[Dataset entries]
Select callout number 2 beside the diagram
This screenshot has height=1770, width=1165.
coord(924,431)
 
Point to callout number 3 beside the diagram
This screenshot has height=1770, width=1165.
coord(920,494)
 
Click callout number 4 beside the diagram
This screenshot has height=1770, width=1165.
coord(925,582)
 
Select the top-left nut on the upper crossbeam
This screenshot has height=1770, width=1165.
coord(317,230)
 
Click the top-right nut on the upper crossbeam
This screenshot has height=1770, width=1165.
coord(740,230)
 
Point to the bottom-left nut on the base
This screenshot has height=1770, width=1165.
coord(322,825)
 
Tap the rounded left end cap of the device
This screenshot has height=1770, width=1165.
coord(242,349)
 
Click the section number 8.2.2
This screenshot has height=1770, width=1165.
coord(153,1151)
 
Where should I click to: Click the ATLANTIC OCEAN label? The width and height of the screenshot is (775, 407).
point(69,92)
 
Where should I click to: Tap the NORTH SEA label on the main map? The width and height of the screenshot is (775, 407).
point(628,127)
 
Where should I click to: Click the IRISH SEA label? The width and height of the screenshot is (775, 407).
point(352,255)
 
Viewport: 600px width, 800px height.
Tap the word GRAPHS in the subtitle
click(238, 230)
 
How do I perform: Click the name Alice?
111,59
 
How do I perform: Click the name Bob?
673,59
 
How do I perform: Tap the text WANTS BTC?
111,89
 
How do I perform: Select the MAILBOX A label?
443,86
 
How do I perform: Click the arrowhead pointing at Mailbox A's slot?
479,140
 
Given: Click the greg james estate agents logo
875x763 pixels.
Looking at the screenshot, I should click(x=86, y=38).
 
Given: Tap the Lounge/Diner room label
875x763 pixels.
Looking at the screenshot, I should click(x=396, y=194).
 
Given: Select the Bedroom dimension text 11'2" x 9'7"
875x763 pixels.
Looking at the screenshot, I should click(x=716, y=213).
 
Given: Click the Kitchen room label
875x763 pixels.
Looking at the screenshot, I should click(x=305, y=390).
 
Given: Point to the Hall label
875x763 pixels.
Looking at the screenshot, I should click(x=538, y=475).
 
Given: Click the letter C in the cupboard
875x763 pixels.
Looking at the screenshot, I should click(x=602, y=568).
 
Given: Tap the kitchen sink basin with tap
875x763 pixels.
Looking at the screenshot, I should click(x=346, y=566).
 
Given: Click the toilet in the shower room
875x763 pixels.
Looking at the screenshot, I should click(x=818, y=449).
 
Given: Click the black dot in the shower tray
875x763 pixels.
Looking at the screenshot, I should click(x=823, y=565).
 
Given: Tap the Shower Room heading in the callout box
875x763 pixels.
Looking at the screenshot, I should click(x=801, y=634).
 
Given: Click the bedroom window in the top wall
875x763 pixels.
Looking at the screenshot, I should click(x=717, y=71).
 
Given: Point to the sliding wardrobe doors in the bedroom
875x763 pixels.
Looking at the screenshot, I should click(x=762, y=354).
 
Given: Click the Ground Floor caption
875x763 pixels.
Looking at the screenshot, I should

=== Your goal ===
Reproduce the material above word for word, starting with the line that contains "Click callout number 4 beside the diagram" and continuing through the line that contains "coord(242,349)", with both of those lines included.

=== Written answer ===
Click callout number 4 beside the diagram
This screenshot has height=1770, width=1165.
coord(925,582)
 
Select the top-left nut on the upper crossbeam
This screenshot has height=1770, width=1165.
coord(317,230)
 
Click the top-right nut on the upper crossbeam
This screenshot has height=1770, width=1165.
coord(740,230)
 
Point to the bottom-left nut on the base
This screenshot has height=1770, width=1165.
coord(322,825)
 
Tap the rounded left end cap of the device
This screenshot has height=1770, width=1165.
coord(242,349)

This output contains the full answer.